Lack of harm reduction services impeding HIV progress, warns UNAIDS

Around 99 per cent of people who inject drugs live in countries that are failing to provide adequate harm reduction services, says a new report from UNAIDS.

Despite overall new HIV infections declining globally, infection rates among people who use drugs remain unchanged, says Health, rights and drugs: harm reduction, decriminalisation and zero discrimination for people who use drugs.

One in eight of the 10.6m people who inject drugs are living with HIV.

Although ensuring comprehensive harm reduction service coverage such as NSP programmes, substitute prescribing and HIV testing would ‘kick start progress’ on stopping new infections, few UN member states were living up to the 2016 agreement that came out of the UN General Assembly Special Session (UNGASS) on the World Drug Problem to establish an effective public health response (DDN, May 2016, page 4). Investment in harm reduction measures is falling ‘far short’ of what is needed for an effective HIV response, says the document – in a third of low and middle-income countries, more than 70 per cent of spending on HIV services for people who use drugs came from external donors.

More than half of the 10.6m people who inject drugs were living with hepatitis C, and one in eight were living with HIV, says the report. UNAIDS is calling for the full implementation of comprehensive harm reduction services, as well as ensuring that people who use drugs have access to prevention, testing and HIV and hepatitis medication. It also wants to see the decriminalisation of drug possession for personal use, and action to tackle drug and HIV-related stigma.

Criminalisation and ‘severe punishments’ remain commonplace despite the evidence showing that decriminalisation of personal use and possession can increase the uptake of health and treatment services, says UNAIDS. Around one in five prisoners worldwide is incarcerated for drug-related offences, of which around 80 per cent are for personal use only. Meanwhile, the death penalty for drug-related offences remains on the statute books of 35 nations.

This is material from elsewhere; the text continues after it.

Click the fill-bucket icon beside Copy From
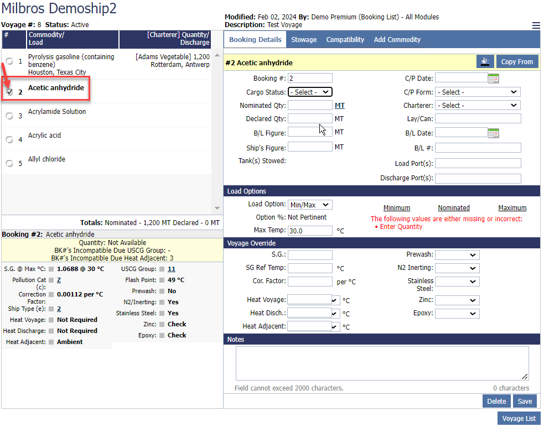Viewport: 544px width, 427px height. (x=485, y=62)
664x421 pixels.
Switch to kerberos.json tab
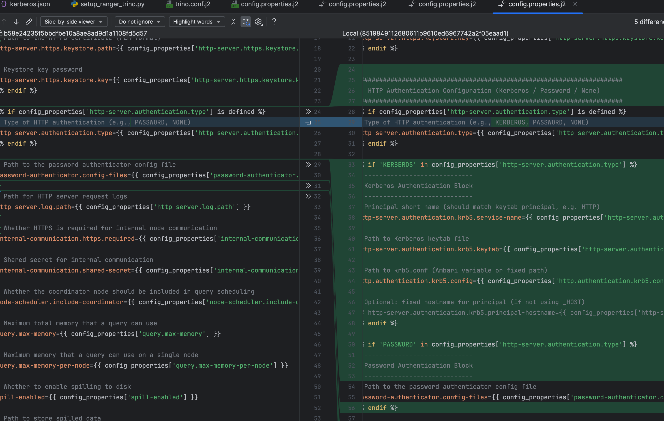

‘UNAIDS is greatly concerned about the lack of progress for people who inject drugs, which is due to the failure of many countries to implement evidence-informed, human rights-based approaches to drug use,’ said UNAIDS executive director Michel Sidibé. ‘By putting people at the centre and ensuring that they have access to health and social services with dignity and without discrimination or criminalisation, lives can be saved and new HIV infections drastically reduced.’